The Henson Journals
Mon 9 March 1931
Volume 52, Pages 100 to 101
[100]
Monday, March 9th, 1931.
Much snow fell during the night, & much more during the day.
I wrote to the Bishop of Bristol with reference to an Article in his Diocesan Gazette on the Establishment by the Modernist, Bezzant. Charles and I motored through the snow to Barnard Castle, where I confirmed about 40 persons in the parish church. Bircham, the Vicar, was present, and (to my surprize and relief) quite polite and even affable. Perrott brought 7 girls from Middleton, and no boys. He assured me that the hostility of the people, who are mostly Dissenters, to Confirmation was such that there was little prospect of any improvement. Gleaves from Whorlton brought candidates. He has now been 15 years in that little parish which has little more than 200 inhabitants: and he is growing grey. I suspect that his mind ages even more than his body.
I was really annoyed to find that Ella had gone to a meeting of the Women's Institute. Quite apart from the disregard of my wishes, it cannot but be a very risky thing for an elderly woman, just recovered from protracted illness, to go out on a night like this. But, que voulez vous?
[101]
The builder of this universe was wise;
He planned all souls, all systems, planets, particles:
The plan he shaped all worlds and œons by
Was – heavens! – was thy small nine–and–thirty articles!
The severe weather is telling hardly on the birds. Already there are reports of dead birds being picked up: and it is apparent that the food supply is, for the time being, destroyed. We shall have a silent spring if this weather continues. Some days ago we noticed that the berries on the holly trees, which had been uncommonly plentiful, had all vanished. Unhappily, those gay songsters, the thrushes appear to be specially sensitive to cold, and very helpless against privation.

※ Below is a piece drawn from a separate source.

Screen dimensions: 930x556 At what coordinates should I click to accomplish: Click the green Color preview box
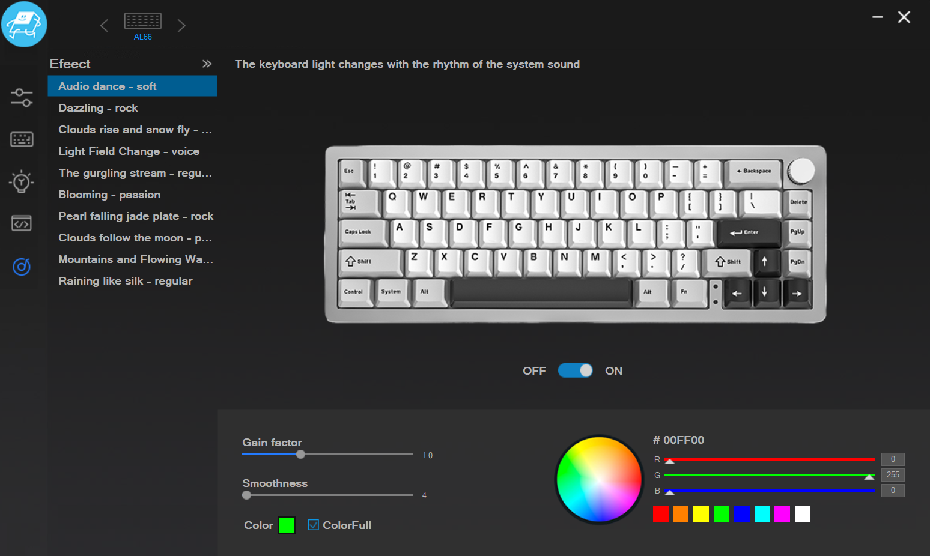click(287, 525)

The great earthquakes in Tchecho–Slovakia and Bulgaria are said to have been accompanied by the emergence of great geysers. Japan, Java, New Zealand, and now the Balkans – the physical system is evidently disturbed in no common degree. Is it wholly extravagant to connect these disturbances with "the strife of men, & the madness of the people"? And are we not on the same road as that which led the ancients to their astrological doctrines?